## Record list
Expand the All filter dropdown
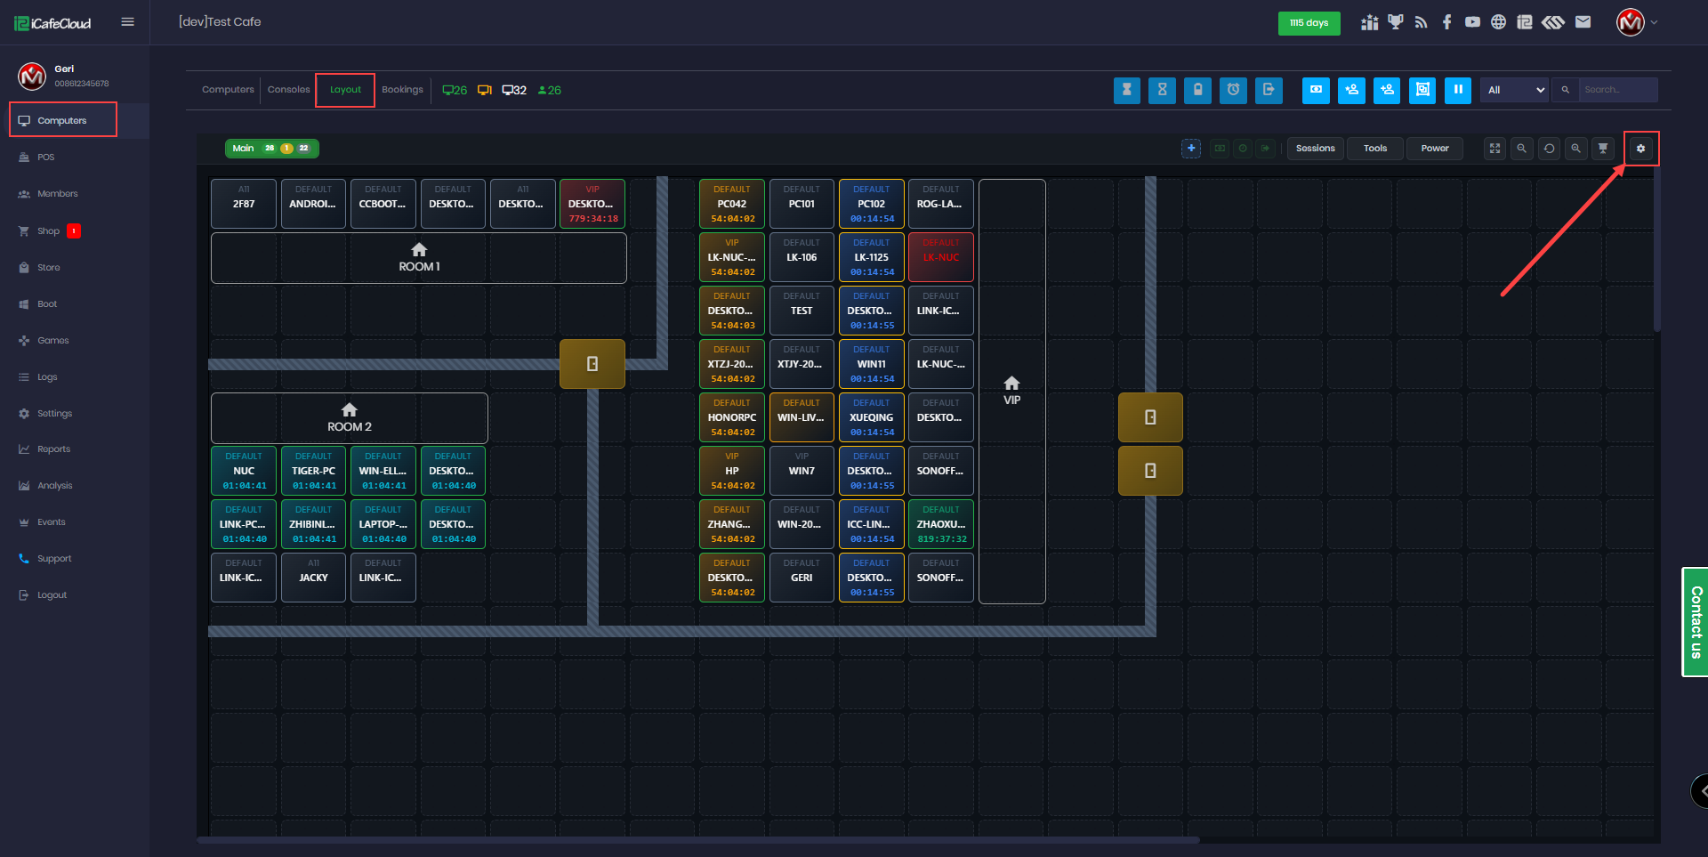 pos(1514,90)
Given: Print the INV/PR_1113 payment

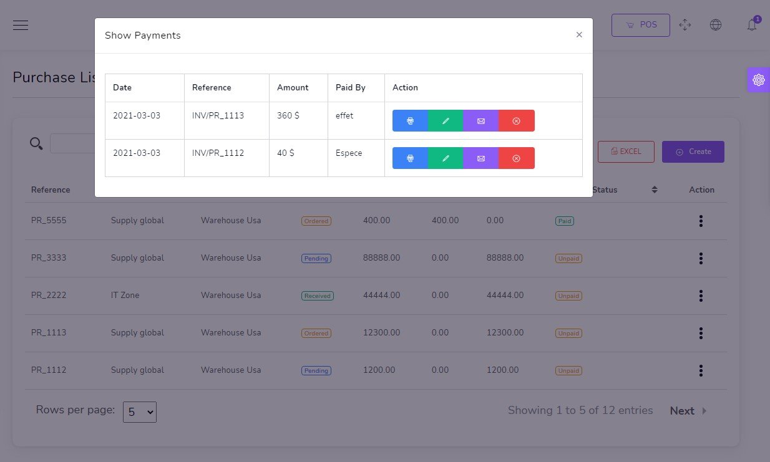Looking at the screenshot, I should pyautogui.click(x=410, y=121).
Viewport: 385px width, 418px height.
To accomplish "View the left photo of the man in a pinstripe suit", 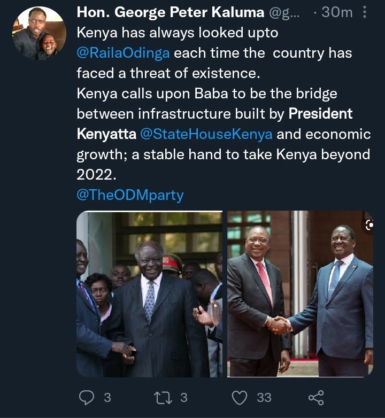I will click(149, 294).
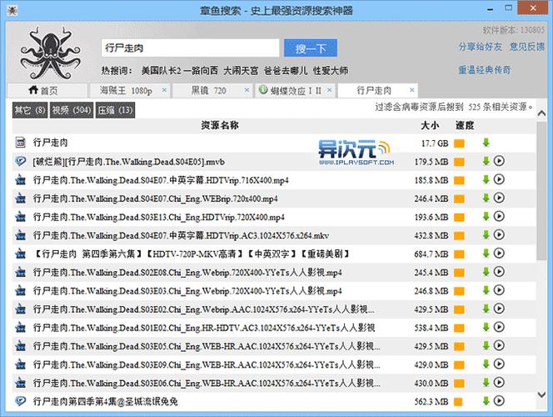Filter results by 压缩 (13)
The width and height of the screenshot is (553, 417).
tap(116, 110)
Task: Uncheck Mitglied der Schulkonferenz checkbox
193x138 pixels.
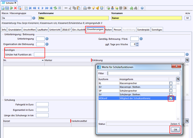Action: 171,98
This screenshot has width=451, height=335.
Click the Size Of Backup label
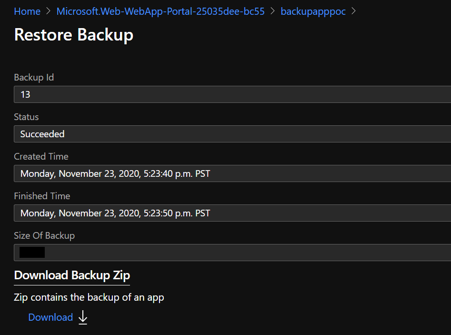44,235
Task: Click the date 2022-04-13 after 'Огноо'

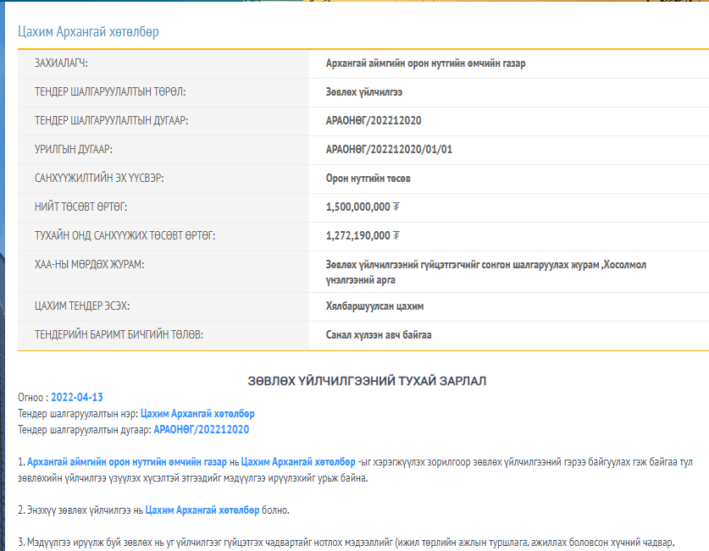Action: click(77, 397)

## Direction
Rewrite the items from the line containing "This screenshot has width=451, height=335." through the last of the items, inclusive, replacing "label" with "caption" and keeping everything else unchanged. Omit the pictures from your output.

## Correct response
This screenshot has width=451, height=335.
Click the Size Of Backup caption
44,235
Task: Click the date 2022-04-13 after 'Огноо'

Action: click(77, 397)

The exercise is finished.